Hello! Are there any suggestions for improving this?

(defn opposite-pairs [start end]
  (let [coll (range start (+ 2 end))
        max (last coll)]
    (->> coll
      (take (-> (count coll) (/ 2)))
      (mapcat
        (fn [x]
          (let [other (- max x)]
            (if (= x other)
              [x]
              [x other]))))
      (run! println))))
Reference output:
user> (opposite-pairs 1 999)
1
999
2
998
3
997
4
996
5
[...]

👀 1
kennytilton13:10:33

Isn't max just (+ 2 end) minus one? I hate threading. 🙂 What is wrong with (/ (count coll) 2)? Looking at the logic, I do not see a need to create the coll range (or the take).
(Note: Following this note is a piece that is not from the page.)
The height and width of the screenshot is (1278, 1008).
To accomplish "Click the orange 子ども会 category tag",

Just do a for loop up to half the difference between start and end, computing other as you do now -- that was insanely sloppy pseudo code -- I have to run -- but hopefully you get the idea.

serioga13:10:16

@U060FHA3K28 do you really need to work with sequences here?

(loop [start 1 end 999]
    (when (< start end)
      (println start end)
      (recur (inc start) (dec end)))

👍 4
Fredrik14:10:36

You can split your function up into a part that generates the numbers, and another that does something with them, in your case printing them.
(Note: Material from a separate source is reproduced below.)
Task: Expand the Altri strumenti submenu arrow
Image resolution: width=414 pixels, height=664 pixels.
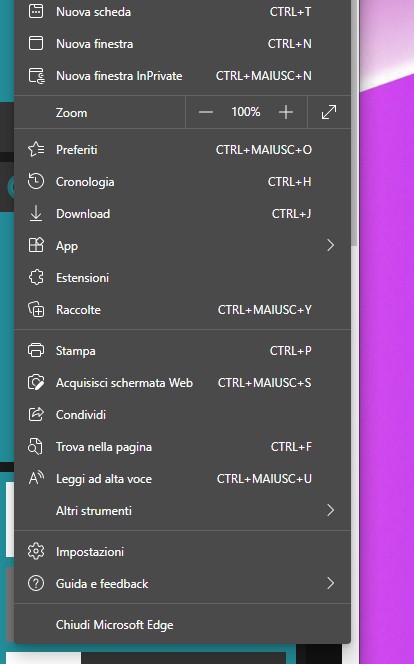Action: (331, 510)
(defn opposite-pairs [start end]
  (cond
    (< start end) (concat [start end] (opposite-pairs (inc start) (dec end)))
    (== start end) [start]))
and then compose with println:
(run! println (opposite-pairs start end))

👍 1
Pavel Filipenco15:10:11

General enough of a solution?

(defn converge [point & fns]
  (loop [ms (map (fn [f] {:prev (f) :fn (f point)}) fns)
         res []]
    (if (empty? ms)
      res
      (recur
        (->> ms
          (map #(update % :prev (:fn %)))
          (filter :prev))
        (conj res (map :prev ms))))))

(defn from [start continue? step]
  (fn
    ([] start)
    ([point]
     (fn [prev]
       (when (continue? prev point)
         (step prev))))))

(comment
  (->>
    (converge 500
      (from 999 #(> %1 (+ 1 %2)) #(- % 1))
      (from 1 < #(+ % 1)))
    (flatten)
    (run! println)))

teodorlu12:10:27

another option:

(defn opposite-pairs [start end]
  (let [numbers (range start (inc end))]
    (interleave numbers (reverse numbers))))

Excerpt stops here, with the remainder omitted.